Attaching the atx log. Same thing happened today at a swipe up

atx-agent.log

mingyuan-xia commented 5 years ago

interesting point, need

[ ] check if a device is dead (atx-agent not responding??, maybe an overkill)
[ ] reboot the device
[ ] reinit/restart the agent to see if it is back I believe this is more about device farm control (atx-server functionality) than the automation framework's responsibility.

gamesguru commented 5 years ago

what is annoying about this (and it really only happens on a few devices out of 40 at the end of a week), is that it can happen with any command. dump_hierarchy(), swipedown(), tap(), I would assume also adb_shell() and others.
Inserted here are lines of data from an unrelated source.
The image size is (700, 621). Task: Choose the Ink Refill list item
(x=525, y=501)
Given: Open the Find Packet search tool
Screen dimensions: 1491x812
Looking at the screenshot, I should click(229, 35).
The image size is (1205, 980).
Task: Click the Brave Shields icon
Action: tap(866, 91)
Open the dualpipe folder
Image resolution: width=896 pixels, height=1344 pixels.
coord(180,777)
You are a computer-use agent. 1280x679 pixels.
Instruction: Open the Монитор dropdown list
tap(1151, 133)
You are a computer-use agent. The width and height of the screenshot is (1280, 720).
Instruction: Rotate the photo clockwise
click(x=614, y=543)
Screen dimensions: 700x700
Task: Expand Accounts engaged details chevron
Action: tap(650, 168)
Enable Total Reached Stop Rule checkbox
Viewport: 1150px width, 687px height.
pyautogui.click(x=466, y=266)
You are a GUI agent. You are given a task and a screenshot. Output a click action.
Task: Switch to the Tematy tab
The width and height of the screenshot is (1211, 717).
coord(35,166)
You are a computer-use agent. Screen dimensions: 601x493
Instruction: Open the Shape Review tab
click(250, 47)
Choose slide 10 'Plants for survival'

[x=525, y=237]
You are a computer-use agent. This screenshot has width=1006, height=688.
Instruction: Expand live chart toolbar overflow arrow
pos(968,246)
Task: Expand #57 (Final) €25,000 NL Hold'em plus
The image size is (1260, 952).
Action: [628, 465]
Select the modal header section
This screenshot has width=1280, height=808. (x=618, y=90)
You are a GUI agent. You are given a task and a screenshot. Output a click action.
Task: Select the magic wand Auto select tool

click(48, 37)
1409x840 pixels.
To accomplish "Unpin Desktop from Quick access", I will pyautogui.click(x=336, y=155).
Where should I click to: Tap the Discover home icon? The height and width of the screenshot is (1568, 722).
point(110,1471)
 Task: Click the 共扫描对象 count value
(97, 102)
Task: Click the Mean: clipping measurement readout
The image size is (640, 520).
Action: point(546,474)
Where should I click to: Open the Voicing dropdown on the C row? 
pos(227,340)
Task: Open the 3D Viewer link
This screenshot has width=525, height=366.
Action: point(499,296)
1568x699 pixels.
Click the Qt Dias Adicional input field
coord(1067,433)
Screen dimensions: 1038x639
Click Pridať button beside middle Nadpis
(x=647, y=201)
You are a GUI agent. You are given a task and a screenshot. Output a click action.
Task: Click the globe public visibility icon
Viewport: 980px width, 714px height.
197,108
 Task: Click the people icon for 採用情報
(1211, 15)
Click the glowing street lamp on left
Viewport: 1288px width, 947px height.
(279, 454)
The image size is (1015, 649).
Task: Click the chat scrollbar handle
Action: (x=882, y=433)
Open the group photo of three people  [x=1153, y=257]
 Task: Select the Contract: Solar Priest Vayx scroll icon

Therefore, to avoid general exceptions in the test we MUST wrap every ui automation command in a try except block. Not possible for the average person to fix (without greatly re-working their project), and anyways it makes more sense to fix it on the server side.

The device can be easily re-inited without rebooting, it is as if the issue is just a brief loss in usb. Only happens once or twice out of 40 devices running round the clock for weeks at at time. But currently, my project would not support it without lots of changes, try wrapper blocks mostly

I'm curious what you will think

mingyuan-xia commented 5 years ago

Yes I understand your feeling. I encountered this before. My strategy is to make tests stateless (no left-over on disk). Then do the big try-catch at test-level, with a test scheduler. Basically, the scheduler runs one test and harvests its result. If it detects failure because of the driver(u2), simply mark the device as temporarily down and reboot the device, re-init it to bring the device back again. Think of the driver failure like network connectivity interruption, which can happen randomly. And it is fair for the driver failure to happen more often, because a device environment is more complicated (dead wifi/network down/some stupid app has a service leaking memory/some automation accidentally cripples the OS, etc). Recovery (retry here) is inevitable. By the end of the day, the scheduler reports a per-device down-time-to-service-time ratio and overall metric for an operator (and the boss) to keep an eye on the health and efficiency of the entire device farm.

mingyuan-xia commented 5 years ago

BTW if your tests are dependent, it is still OK to use this design. The added complexity it for the scheduler to know about the dependency and restart necessary preceding tests for a failed one.

gamesguru commented 5 years ago

True, the end-user should be able to handle this without too much work on their end. Just re-init and pick up where left off.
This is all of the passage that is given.